Open Letter to Major Shareholders of Veris Gold

This is an open letter to the major shareholders of Veris Gold (TSX:VG, Financial) which include Sprott Asset Management, Francois Marland, and Orifer. You saved the company in 2009 when it was producing no gold. Since then, the company fixed its roaster and put three mines into production. This is a huge achievement. As result of this, the gold production increased significantly. Based on the production in October, Veris Gold is producing gold at a rate of 200,000 ounces per year. Yes, some of the ore came from stockpiles, but this is not the point. Veris Gold is a serious gold producer and the only reason why it is is because of your willingness to save it in 2008/2009.

In the process of turning around the operations, the company had to take on some loans and now the loan with Deutsche Bank (DB, Financial) is suffocating the company. Veris has to be paying out $50 million a year to the bank. This is half a billion dollar worth of value. Because of this, the company cannot ever have any cash buffer because everything is going to Deutsche Bank. This wouldn’t be an issue if the price of gold did not collapse in April this year. As a result, there is constant dilution which includes your shares. How can you just sit there and watch the company dilute itself to death? Turning around the operations required a lot of work and pain. But it was successfully achieved. Now it needs its loans restructured. In other words, it needs a financial turnaround which is nothing but signing a bunch of loan documents. I have to believe that signing papers is a lot easier than fixing a roaster and putting three mines into production, don’t you think? But no, you just sit there and watch your ownership getting diluted while the operations are breaking new record highs. Yes, I understand that financing is hard for the mining companies, but collectively, you control billions of dollars of investment capital.
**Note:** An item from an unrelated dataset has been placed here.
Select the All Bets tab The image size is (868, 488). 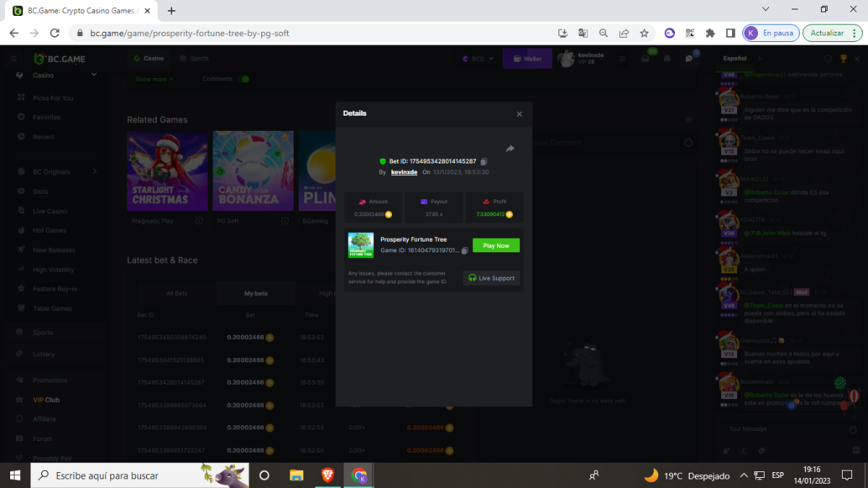176,294
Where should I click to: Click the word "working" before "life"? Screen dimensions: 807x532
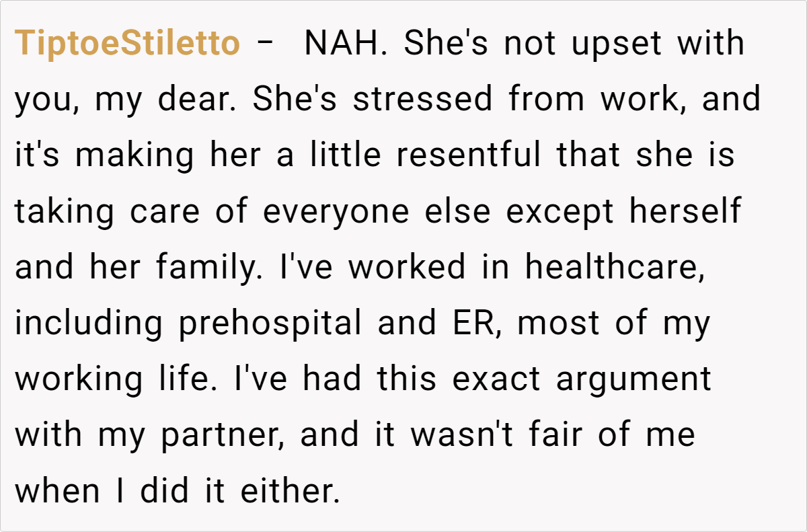coord(79,379)
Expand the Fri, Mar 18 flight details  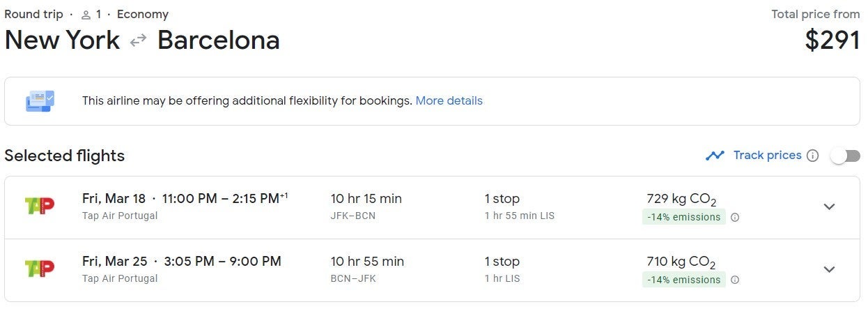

I truly do not get that major shareholders would allow an $85 million loan with 1.5 year of maturity to destroy the value of the company. If Veris Gold did not have any loans and only produced 200,000 ounces of gold, it could generate $80 million of mining cash flows based on today’s gold price and cash cost of $850. Then, if you add another $20 million from tolling agreements, it would be generating $100 million per year before G&A, CapEx, and other expenses. This means that this company would be worth approximately $700 million. And if Eric Sprott is right with his prediction of $2,400 gold price, this company would be generating $300 million of mining cash flows. This means the value would be about $2 billion. How does this compare with the valuation today?

The market cap is $48 million because the company is getting suffocated by the Deutsche Bank loan causing it to issue shares at ridiculously low prices. But what is crazy about this loan is that it has only 1.5 years left and major shareholders collectively have enough money to refinance it. Based on the most recent conference call, Francois Marland said that he hopes to get the loan refinanced by March 2014. At first, I thought he meant the end of month, but no he meant the end of March 2014. I could not believe my ears. By then (and you know it will not happen by then because nothing happens on time in mining) all the upside might get diluted away all because of a perfectly refinanceable loan.

I understand the debt market for the mining companies is difficult. Forget the debt market, get it done yourself. I urge all the major shareholders to work together and refinance the company’s loan obligations and save the equity value from being destroyed for no reason. If you truly believe in gold, refinancing Veris Gold obligations is the biggest no-brainer on the planet.